## Document extract
•••••
SEC. 3. CONFIDENTIALITY OF INFORMATION.

    (a) In General.--The Secretary of Homeland Security may not 
disclose or use information provided in applications filed under 
section 2 for the purpose of immigration enforcement.
    (b) Referrals Prohibited.--The Secretary may not refer any 
individual who has been granted permanent resident status under section 
2 to U.S. Immigration and Customs Enforcement, U.S. Customs and Border 
Protection, or any designee of either such entity.
    (c) Limited Exception.--Notwithstanding subsections (a) and (b), 
information provided in an application for permanent resident status 
under section 2 may be shared with Federal security and law enforcement 
agencies--
            (1) for assistance in the consideration of an application 
        for permanent resident status under such section;
            (2) to identify or prevent fraudulent claims;
            (3) for national security purposes; or
            (4) for the investigation or prosecution of any felony not 
        related to immigration status.
    (d) Penalty.--Any person who knowingly uses, publishes, or permits 
information to be examined in violation of this section shall be fined 
not more than $10,000.

SEC. 4. ADDITIONAL REPORTING REQUIREMENTS REGARDING FUTURE DISCONTINUED 
              ELIGIBILITY OF ALIENS FROM COUNTRIES CURRENTLY LISTED 
              UNDER TEMPORARY PROTECTED STATUS.

    Section 244(b)(3) of the Immigration and Nationality Act (8 U.S.C.
•••••
## Stored data

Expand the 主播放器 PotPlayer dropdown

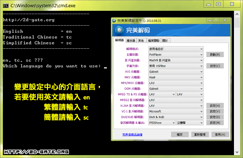[176, 54]
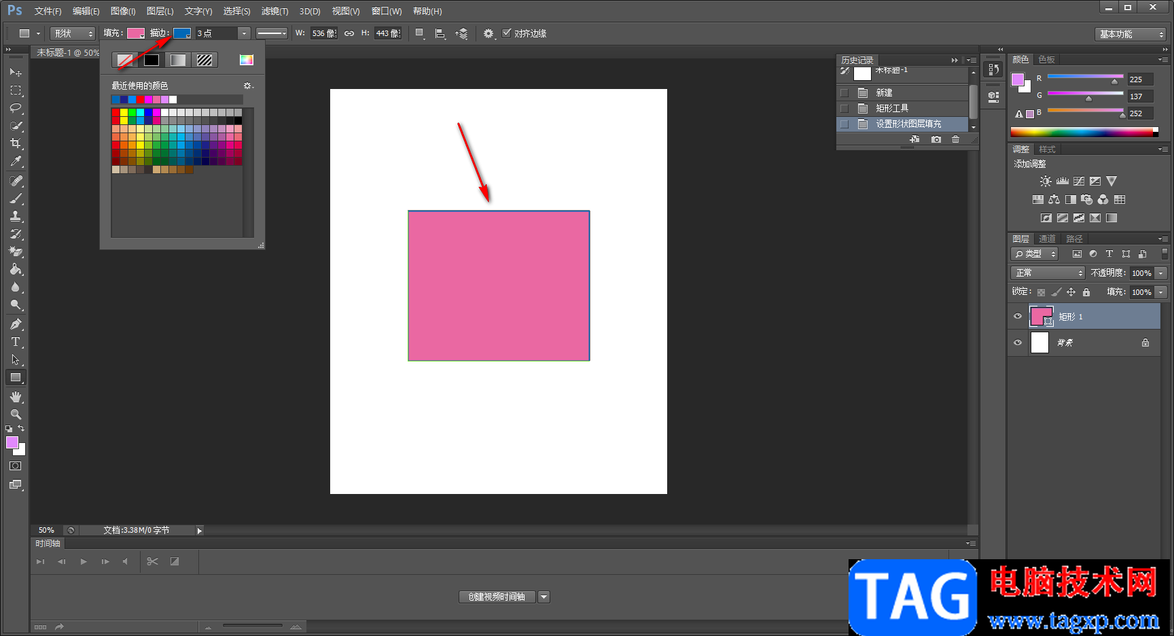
•••••
## Short task 1
In the bill excerpt above, what is the maximum fine for knowingly using or publishing information in violation of the confidentiality section?
## Short task 2
Summarize the bill excerpt above in two sentences.
## Short task 3
According to the bill excerpt above, list every purpose for which application information may be shared with federal security and law enforcement agencies under the limited exception.

## Correct output 1
The fine is not more than $10,000.

## Correct output 2
The Secretary of Homeland Security may not use or disclose information from applications filed under section 2 for immigration enforcement. The Secretary also may not refer individuals granted permanent resident status under that section to U.S. Immigration and Customs Enforcement, U.S. Customs and Border Protection, or their designees, except that the information may be shared with federal security and law enforcement agencies for limited purposes, and knowing violations carry a fine of up to $10,000.

## Correct output 3
1. To help in considering an application for permanent resident status under section 2
2. To identify or prevent fraudulent claims
3. For national security purposes
4. For investigating or prosecuting any felony not related to immigration status